I had two people say to me that they were confused when they first started reading this because the headline made them think it would be about Morrissey’s band. Hopefully that confusion was brief and they were able to enjoy this fun music.
The Smiths
Article | September 18, 2014 – 1:00am | By Vanessa Salvia
For sisters Leah and Chloe Smith of Rising Appalachia, there was no “aha” moment when they realized they could sing. They simply grew up doing it.
“Our family was very musical and our mother used to sing harmony notes into our ears so we would begin hearing the many layers of sound organically,” Chloe Smith says. “She also had a fantastic women’s singing group meet at the house once a week for years for simply the joy of singing in harmony, and Leah and I sat in with them as late teenagers to try out our own voices.”
The Smith women are now over the learning-curve hump. Since 2005 they have released five albums, one digital album and a DVD. Their Southern hippie meets jazzy lounge style provides plenty of reference points, but nothing pointing directly to them. They are fire dancers, sport dreadlocks and wear face paint.
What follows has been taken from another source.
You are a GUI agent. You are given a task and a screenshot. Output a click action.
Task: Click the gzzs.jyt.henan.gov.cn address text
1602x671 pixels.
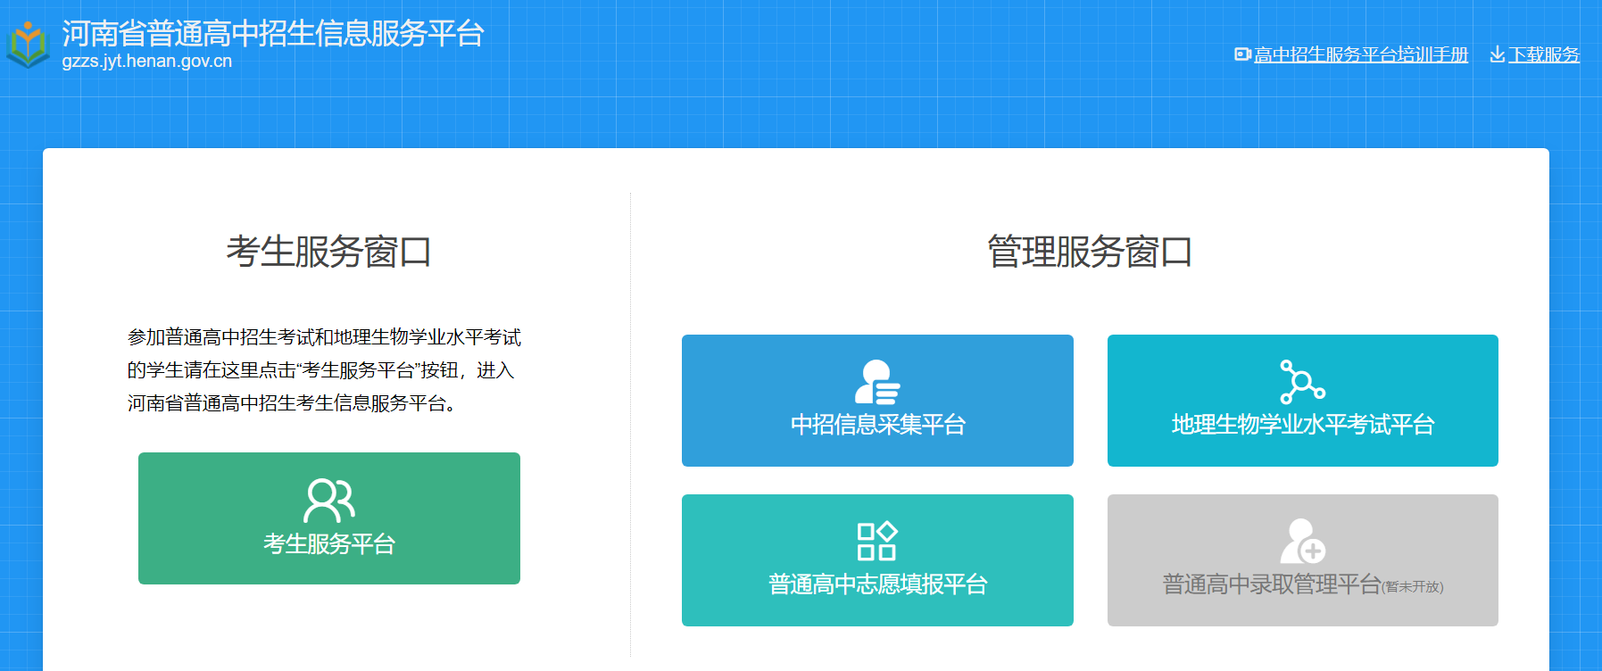[147, 62]
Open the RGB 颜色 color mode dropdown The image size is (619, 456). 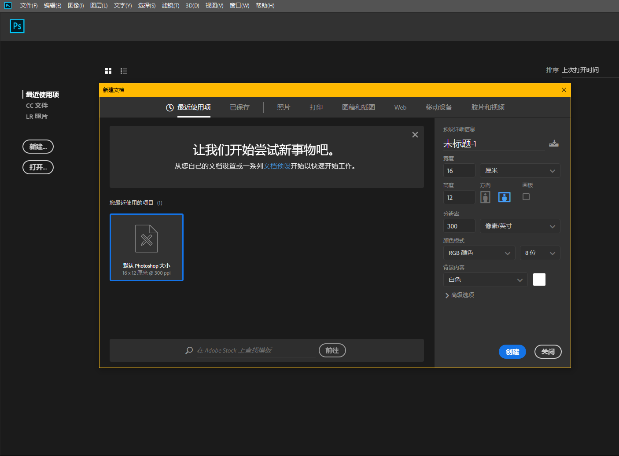(x=479, y=253)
Unabashed treehuggers, the sisters evoke historical Southern song styles and rhythms while making them their own.
The two sing, alone and together, accompanied by fiddle, bass, banjo, drums, trumpet or nothing at all. They chant, wax poetic, laugh, swoop and soar with harmonies that bring goosebumps.
“There is a sort of blood-line harmony that only siblings can do,” Chloe says, “because our vocal chords are cut from the same cloth.” So are their answers. We exchanged emails while the pair were in Canada — they answered together, so it was impossible to tell which one said what unless the other sister was mentioned.
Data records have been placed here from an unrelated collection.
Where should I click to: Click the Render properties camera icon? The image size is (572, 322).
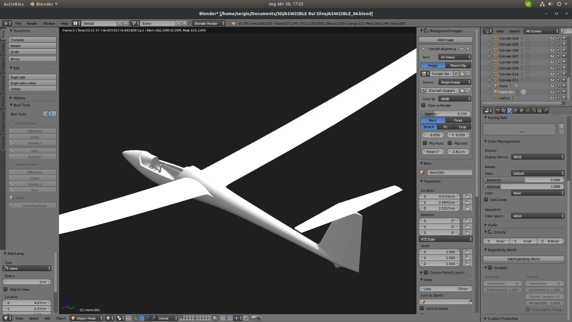pos(497,111)
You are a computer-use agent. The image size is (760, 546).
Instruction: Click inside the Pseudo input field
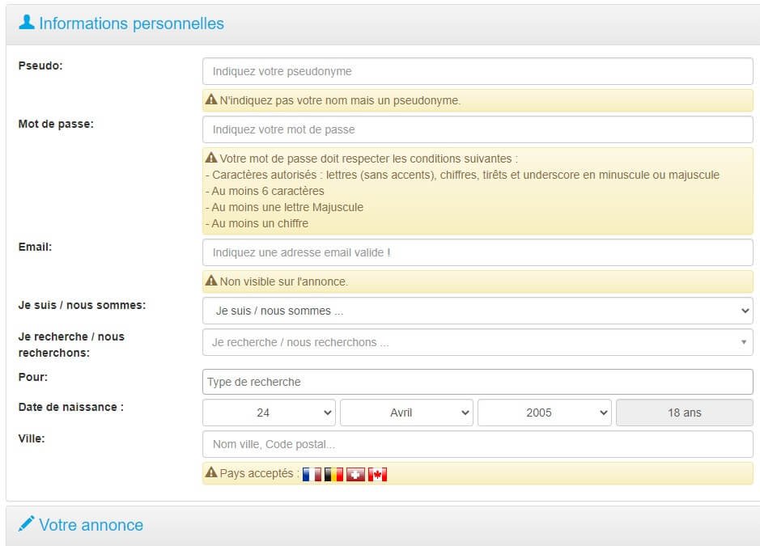click(x=476, y=71)
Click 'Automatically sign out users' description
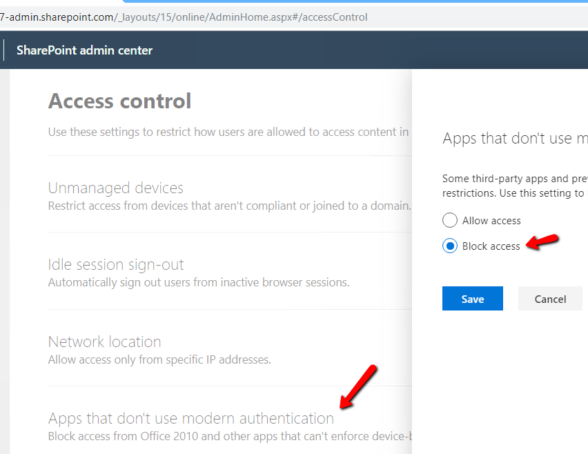 pyautogui.click(x=198, y=282)
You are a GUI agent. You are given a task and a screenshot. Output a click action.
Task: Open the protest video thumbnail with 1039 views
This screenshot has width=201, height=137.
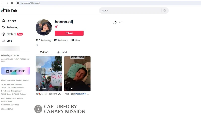[x=49, y=74]
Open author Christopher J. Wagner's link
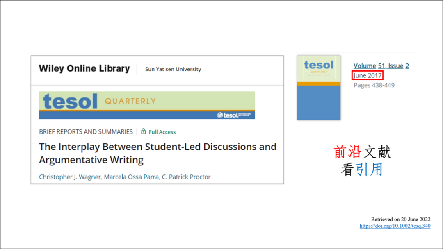443x249 pixels. 70,177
On this tour Rising Appalachia is joined by one of the most dynamic spoken word artists in the country — Theresa Davis. A new Rising Appalachia album is coming, and the girls have recently collaborated with Dirtwire (David Satori from Beats Antique and Evan Fraser), who play Cozmic Sept. 18, and Medicine for the People.
“We receive great influence and inspiration from collaboration and community building and are always humbled and lit up by the work of our friends and cohorts,” they say.
Rising Appalachia plays with Theresa Davis and Will Brown 8:30 pm Saturday, Sept. 20, at Cozmic; $15 adv., $20 door.